Recycling is what we do with the objects we use in our daily lives. Recycling is ultimately a creative act that involves thought and dedication to extend the life and usefulness of something that seems to have no more purpose once it has been used for its initial purpose. Common objects that are often used only once are plastic containers, glass bottles, and newspapers, but as this website will show, most, if not all things can be recycled somehow, and it is only our perception of our lifestyles and the ease of disposal that prevents all of us using the creative and technical abilities available to recycle everything we dispose of.
Why Recycle?
The short answer to this question is why not. Why do we in the 21st Century take it for granted that everything we purchase come protected in so many layers of disposable material? Everything we dispose of goes somewhere, although once the container or bag of rubbish is out of our hands and out of our houses we forget it instantly. But our consumerist lifestyle is rapidly filling up rubbish dumps the world over.Digging big holes and chucking in tons and tons of rubbish on a daily basis is no solution. Who wants a rubbish heap on their doorstep? But the more householders’ dispose of packaging, the more we have to expand our municipal dumps, which often have to expand into agricultural land or green belt land. Waste disposal experts are certainly coming up with ingenious ways of dealing with the increase in consumer waste that this century has seen, but ultimately we have to tackle the problem at the root: each and everyone of us.
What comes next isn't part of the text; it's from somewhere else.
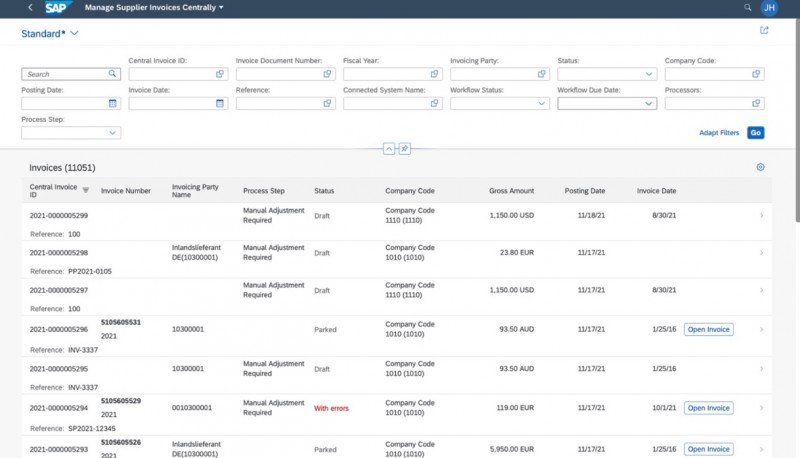
Task: Click the back navigation arrow
Action: click(x=29, y=7)
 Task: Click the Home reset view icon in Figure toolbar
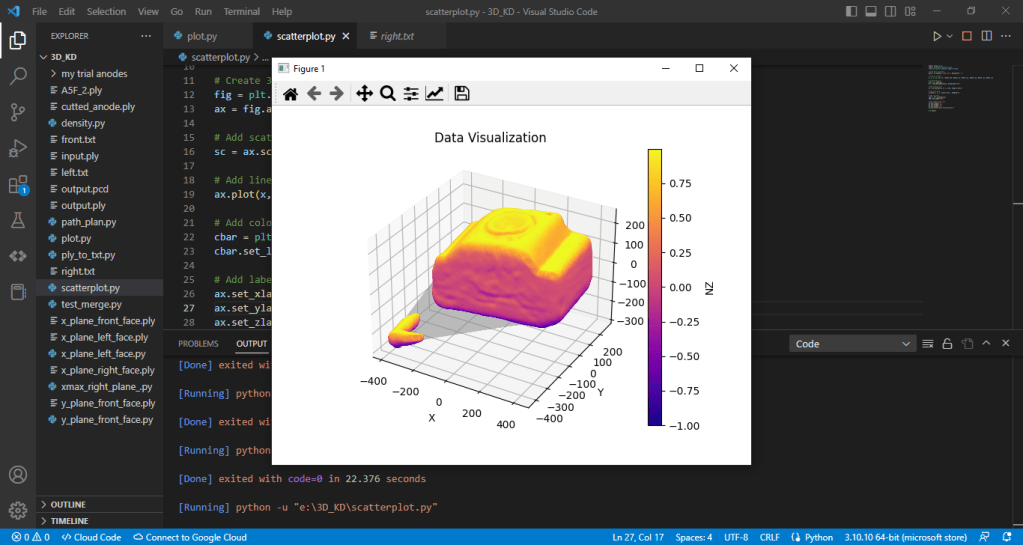pyautogui.click(x=290, y=94)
At a Dump – a Cautionary Tale
We highly recommend the experience of taking a tour of a local waste disposal facility. This is different to a reclamation centre, which will be described in more detail on a later page on this site.A waste disposal facility is essentially a dump – just that, where end of the line rubbish is dumped and somehow treated, in order to speed its breaking down and dispersal, usually in the ground, or sometimes in incinerators or other storage facilities.
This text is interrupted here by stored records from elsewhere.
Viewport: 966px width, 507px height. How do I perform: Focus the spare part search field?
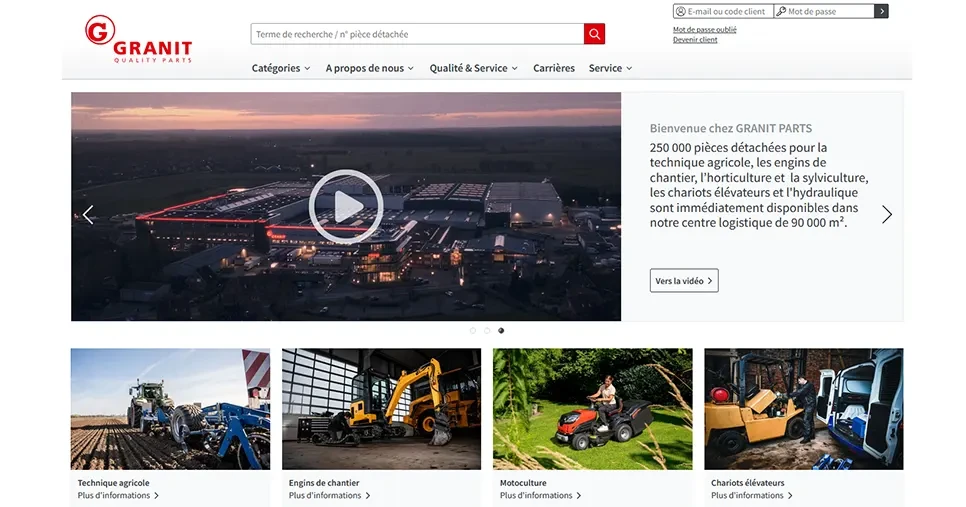pyautogui.click(x=417, y=34)
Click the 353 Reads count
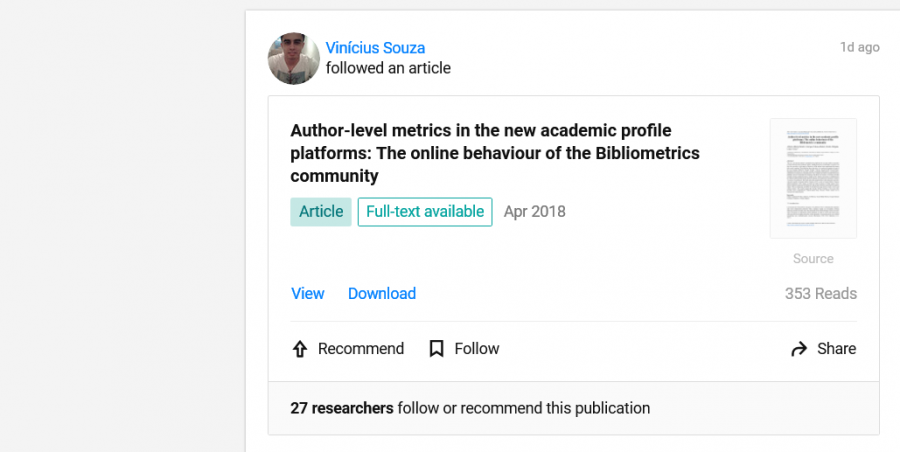The image size is (900, 452). tap(820, 294)
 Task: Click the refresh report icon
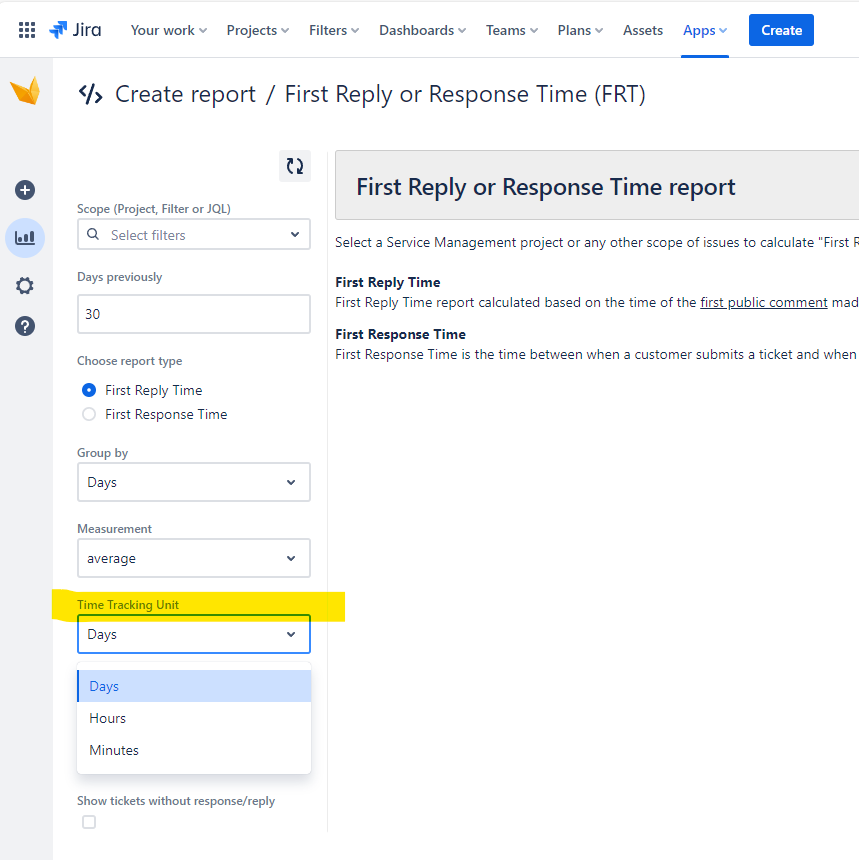(x=294, y=166)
The common method is to bury rubbish, in a vast deep pit, which might be lined with plastic. When the pit reaches maximum capacity, some millions of tons of detritus, chemicals including lime are poured in to speed the process of breakdown up, then it may be sealed, and covered. The modern means of operation is to then return the site to some kind of agricultural use. This has varying success, depending on the chemicals used and the composition of the rubbish, all of which will leach into the soil. The rubbish is always going to be in the ground, and if this is our means of dealing with waste, we then must move on and find land in which to dig more pits.
The experience of walking across a vast expanse of rubbish is a sobering one. A site often doesn't smell as strong or as intense as you might expect, but standing upon such regular household stuff as old shoes, cans, and the inevitable plastic, and knowing that the pile you're standing on is a deep one, is a tough exposure to our culture of disposal.